Les investigations menées par les éléments de la Brigade nationale des douanes les ont conduits à la découverte d’un réseau criminel qui exploite des jeunes à travers des pratiques de prête-noms et de sociétés écrans afin d’échapper aux taxes douanières.Le mode opératoire de ce réseau criminel consiste à recruter de jeunes, généralement à la recherche d’un emploi, avant de les convaincre de créer des sociétés spécialisées dans les opérations d’import-export.
«Ces sociétés sont ensuite utilisées pour importer des marchandises de l’étranger au profit des membres du réseau, qui n’apparaissaient pas dans les circuits douaniers et autres», rapporte le quotidien Assabah dans son édition du jeudi 16 juillet.
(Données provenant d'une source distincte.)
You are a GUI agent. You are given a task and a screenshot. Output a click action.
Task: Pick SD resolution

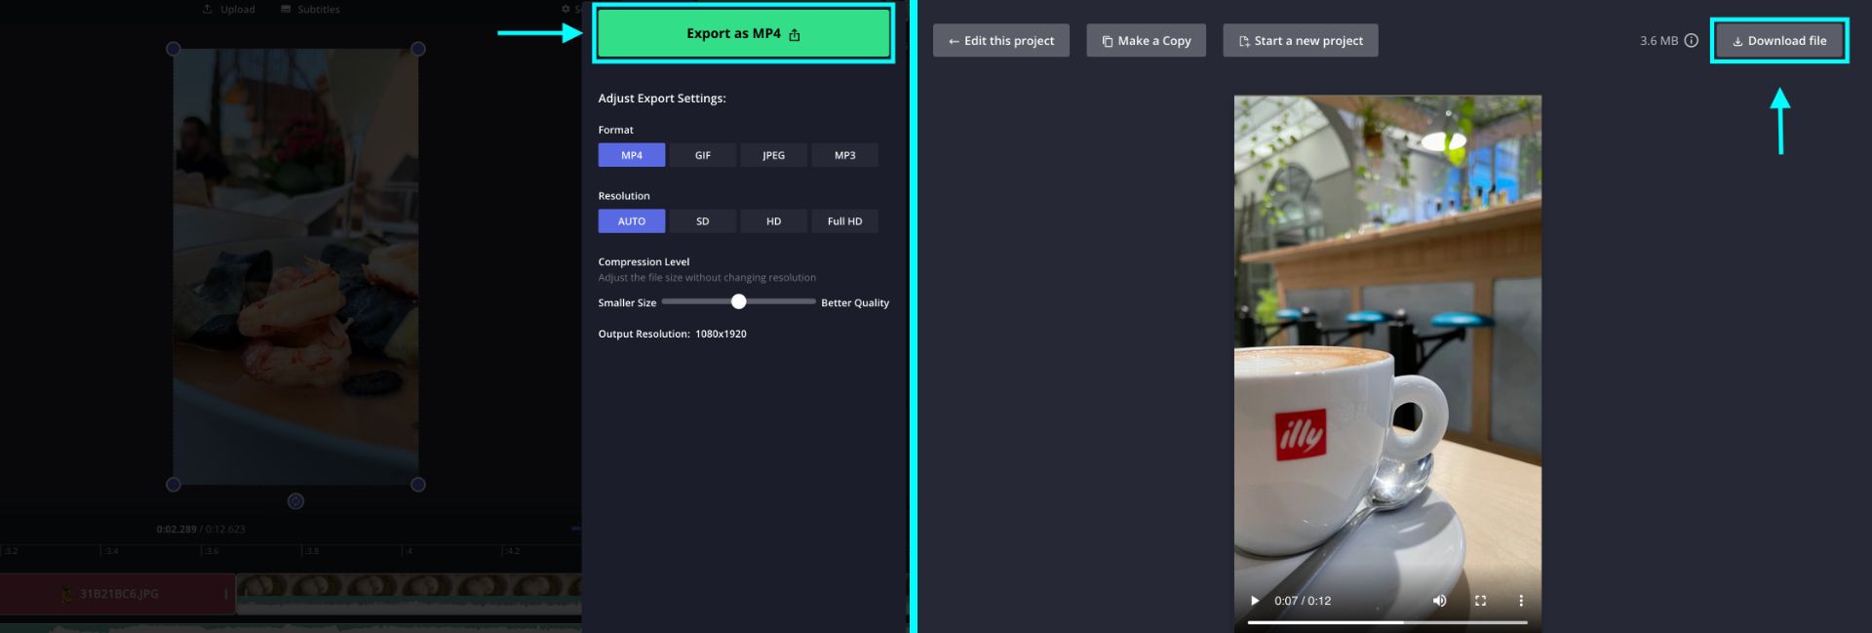tap(702, 221)
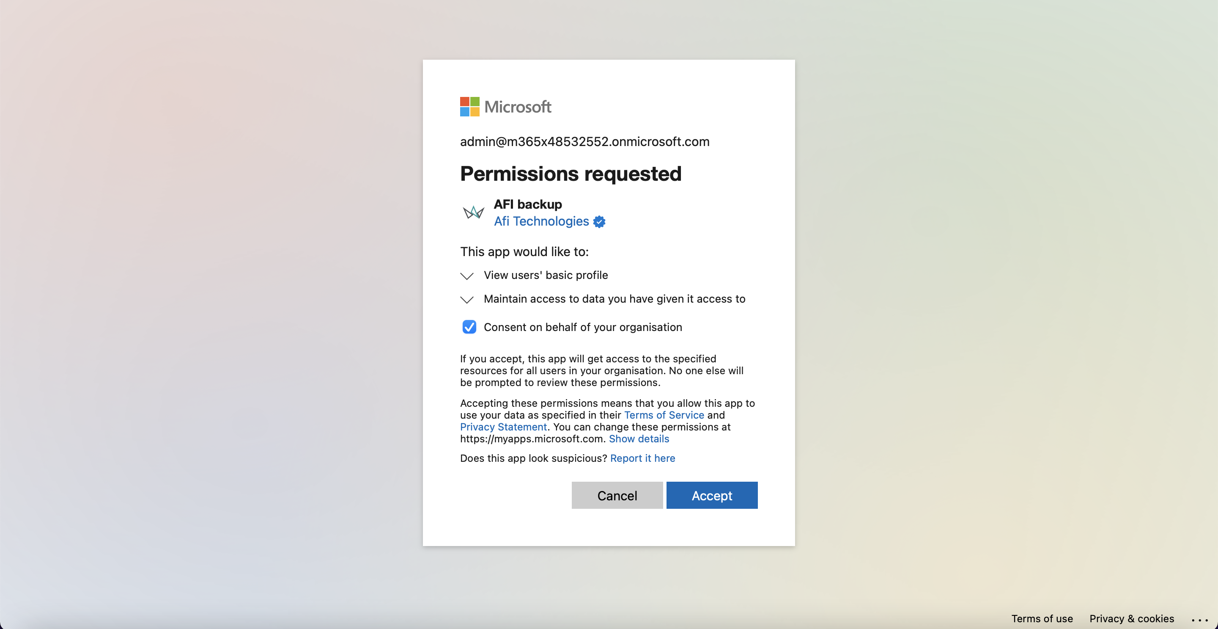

D’après les sources du quotidien, les services compétents de la Douane auraient identifié des sociétés ayant effectué des opérations d’importation dans le cadre du système sous accord provisoire, sans s’acquitter des droits et taxes. Ce qui les a poussé à passer au peigne fin les registres de ces sociétés, pour découvrir qu’elles n’avaient effectué que quelques opérations commerciales avant de disparaître des radars administratifs et commerciaux.
Ces sociétés, poursuit le quotidien, auraient importé des matières premières ou des biens destinés à être transformés puis réexportés, en bénéficiant d’une suspension de taxes. Les investigations de la Douane, indiquent les mêmes sources, auraient révélé que ces sociétés sont enregistrées au nom de jeunes recrutés par les membres du réseau.
Une fois les opérations d’importation effectuées, font remarquer les mêmes sources, les jeunes manipulés dans ce cadre restent livrés à leur sort. Ils se retrouvent à la tête de sociétés sans activité et demeurent exposés à des risques juridiques et financiers, puisqu’ils ne procèdent pas à la fermeture de leurs sociétés en respectant la procédure de déclaration de faillite, laquelle nécessite l’intervention du tribunal de commerce compétent et la fourniture de documents justificatifs.
Les enquêtes de la Douane, ajoutent les mêmes sources, se poursuivent en vue d’identifier les véritables escrocs auteurs de ces fraudes fiscales et douanières.